Temporal Graph Data in TGM
This tutorial shows the core graph API in TGM. By the end, you should understand how to:
- Construct and preprocess graph data (
DGData) - Split and discretize temporal datasets (
SplitStrategy) - Work with immutable graph views (
DGraph) - Train with batches (
DGBatch)
We also highlight some important errors, caching behaviour, and best practices.
1. The Core Objects
TGM's graph API revolves around four main objects:
| Object | Description | Mutable | Device Semantics | Typical Usage |
|---|---|---|---|---|
DGData |
Mutable bulk dataset storage (IO, splits, transforms) | Yes | No | Ingesting datasets from disk, TGB, preprocessing |
DGraph |
Immutable graph view backed by storage engine | No | Yes | Main user-facing graph object |
DGBatch |
Materialized batches of tensors from a temporal slice of data | Yes | Yes | What dataloaders yield, input to models |
DGStorage |
Internal backend for graph data (non-user-facing) | No | Yes | Powers graph querying, caching, slice ops |
Note: Users typically only interact with the first 3.

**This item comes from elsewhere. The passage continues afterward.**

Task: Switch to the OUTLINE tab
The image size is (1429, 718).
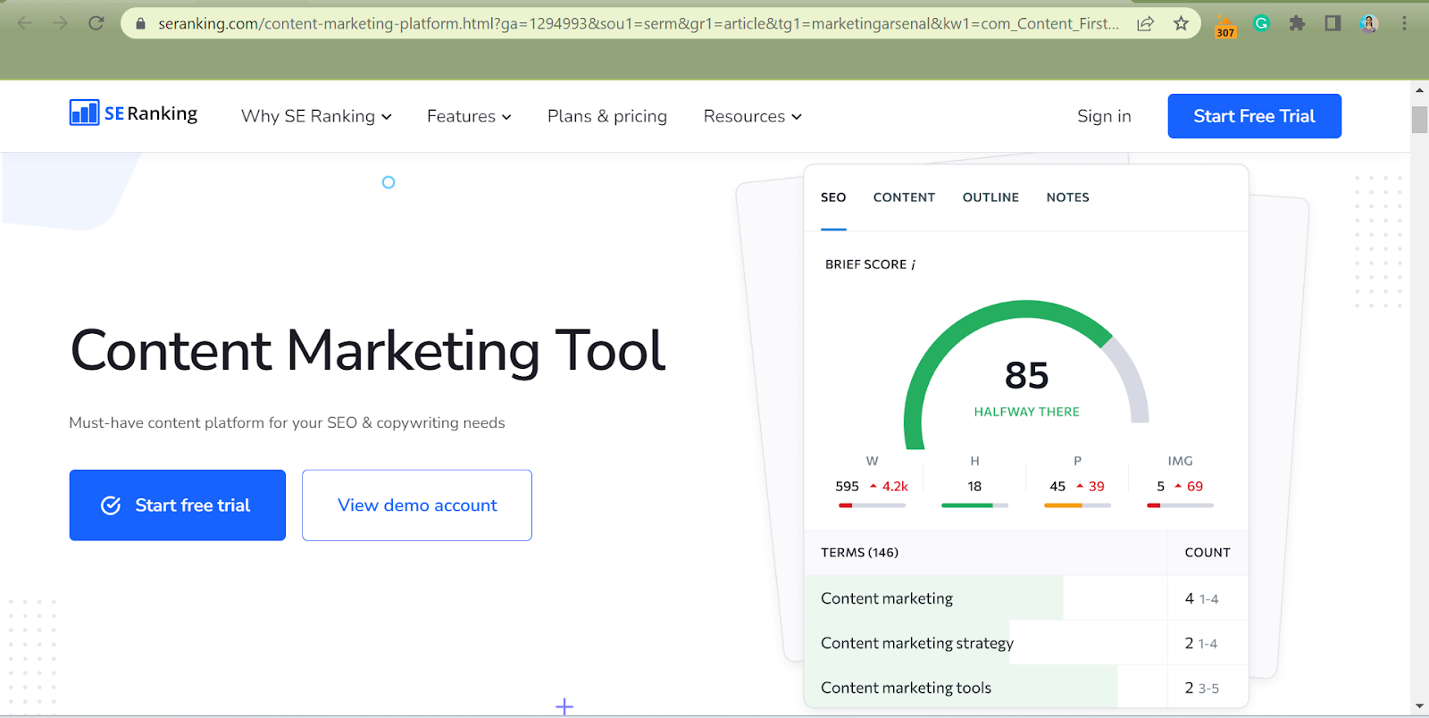Action: tap(990, 197)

DGStorageis internal and abstracted away. It is in our stream of work to build out more efficient storage backends for various workloads in the future.
2. Starting with DGData
DGData is your main entry point for working with temporal graph datasets. It's a dataclass that holds bulk storage of events, timestamps, features, and metadata.
Because it's mutable, you can freely transform and prepare it before moving to the immutable graph representation (DGraph).
Features of DGData
- Holds raw edge data (
edge_index,edge_time) - Holds static node features, dynamic node features, and edge_features (on CPU)

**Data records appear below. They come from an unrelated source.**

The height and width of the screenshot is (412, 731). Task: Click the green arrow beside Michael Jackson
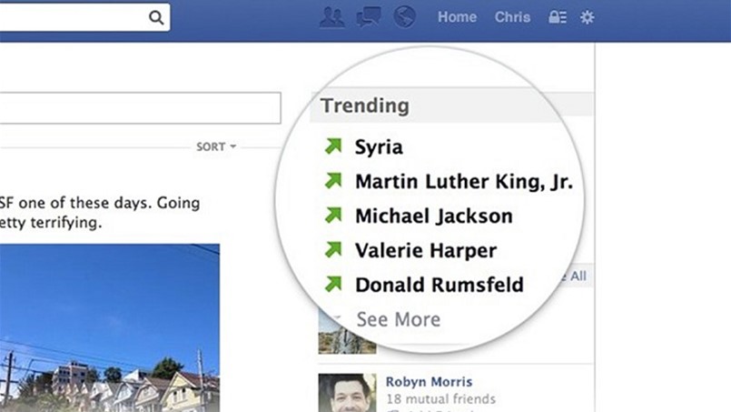(x=333, y=216)
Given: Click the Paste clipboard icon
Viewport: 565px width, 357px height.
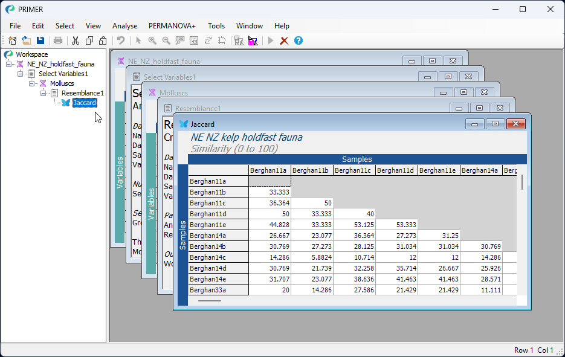Looking at the screenshot, I should point(103,40).
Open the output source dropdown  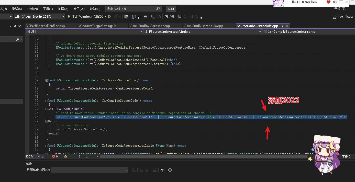pos(90,170)
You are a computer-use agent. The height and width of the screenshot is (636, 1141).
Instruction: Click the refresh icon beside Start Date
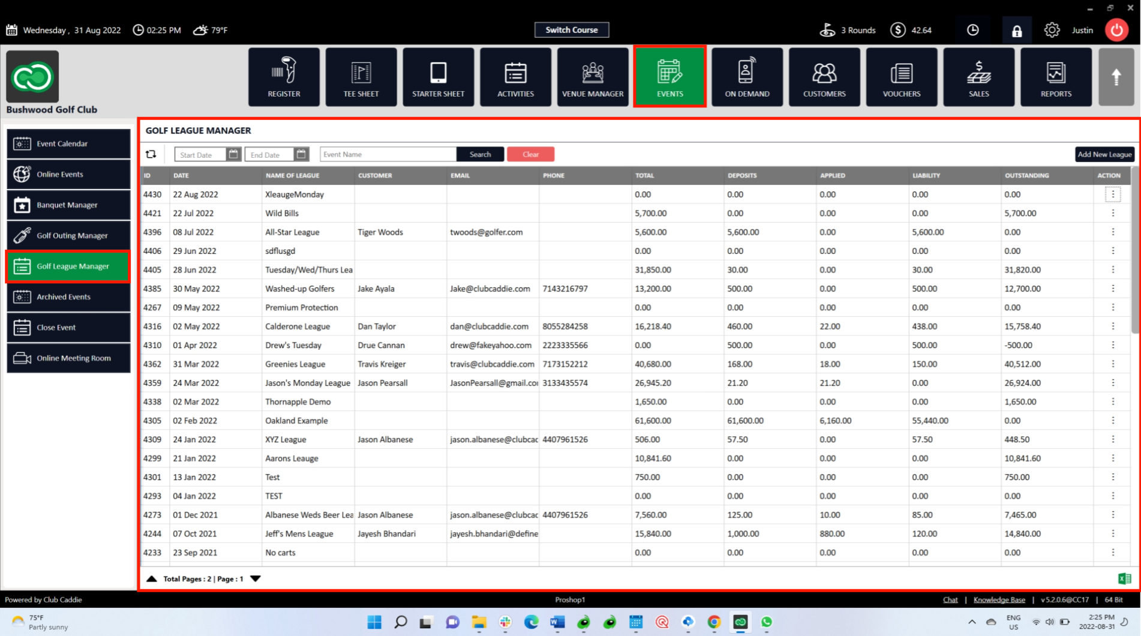(151, 155)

- Provides IO constructors (CSV, Pandas, TGB, pyTorch)
- Supports temporal splitting and discretization
- Ensures data is sorted chronologically, valid node ids, valid tensor shapes, etc.

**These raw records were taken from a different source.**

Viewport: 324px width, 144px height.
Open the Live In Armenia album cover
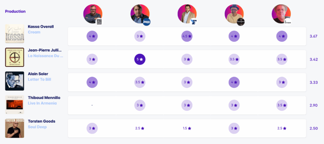point(15,105)
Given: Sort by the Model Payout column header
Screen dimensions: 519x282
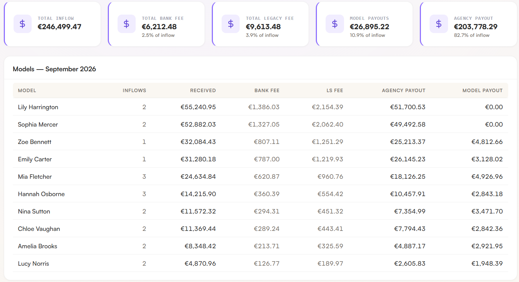Looking at the screenshot, I should [x=482, y=90].
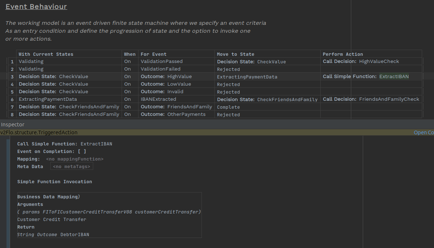Click the IBANExtracted event in row 6

tap(158, 99)
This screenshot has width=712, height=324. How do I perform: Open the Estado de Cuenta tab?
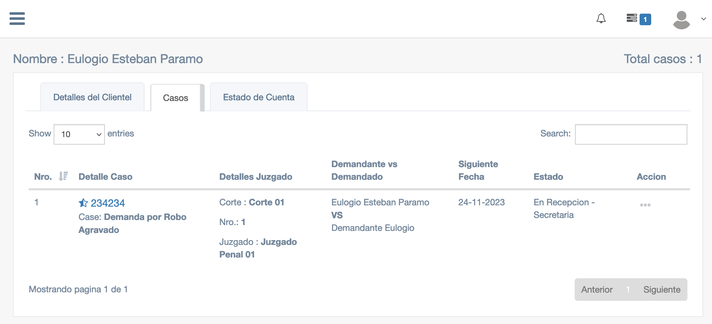point(259,97)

See below for a summary of the data class attributes of DGData:
@dataclass
class DGData:
"""Container for dynamic graph data to be ingested by `DGStorage`.
Stores edge and node events, their timestamps, features, and optional split strategy.
Provides methods to split, discretize, and clone the data.
Attributes:
time_delta (TimeDeltaDG | str): Time granularity of the graph.
time (Tensor): 1D tensor of all event timestamps [num_edge_events + num_node_events].
edge_mask (Tensor): Mask of edge events within `time`.
edge_index (Tensor): Edge connections [num_edge_events, 2].
edge_x (Tensor | None): Optional edge features [num_edge_events, D_edge].
node_x_mask (Tensor | None): Mask of dynamic node features within `time`.
node_x_nids (Tensor | None): Node IDs corresponding to dynamic node features [num_node_events].
node_x (Tensor | None): Dynamic Node features over time [num_node_events, D_node_dynamic].
node_y_mask (Tensor | None): Mask of node labels within `time`.
node_y_nids (Tensor | None): Node IDs corresponding to node labels [num_node_labels].
node_y (Tensor | None): Node labels over time [num_node_labels, D_node_dynamic].
static_node_x (Tensor | None): Node features invariant over time [num_nodes, D_node_static].
edge_type (Tensor | None) : Type of relation of each edge event in edge_index [num_edge_events].
node_type (Tensor | None) : Type of each node [num_nodes].
Raises:
InvalidNodeIDError: If an edge or node ID match `PADDED_NODE_ID`.
InvalidNodeIDError: If node labels exists with node IDs outside the graph's node ID range.
ValueError: If any data attributes have non-well defined tensor shapes.
EmptyGraphError: If attempting to initialize an empty graph.
Notes:
- Timestamps must be non-negative and sorted; DGData will sort automatically if necessary.
- Cloning creates a deep copy of tensors to prevent in-place modifications.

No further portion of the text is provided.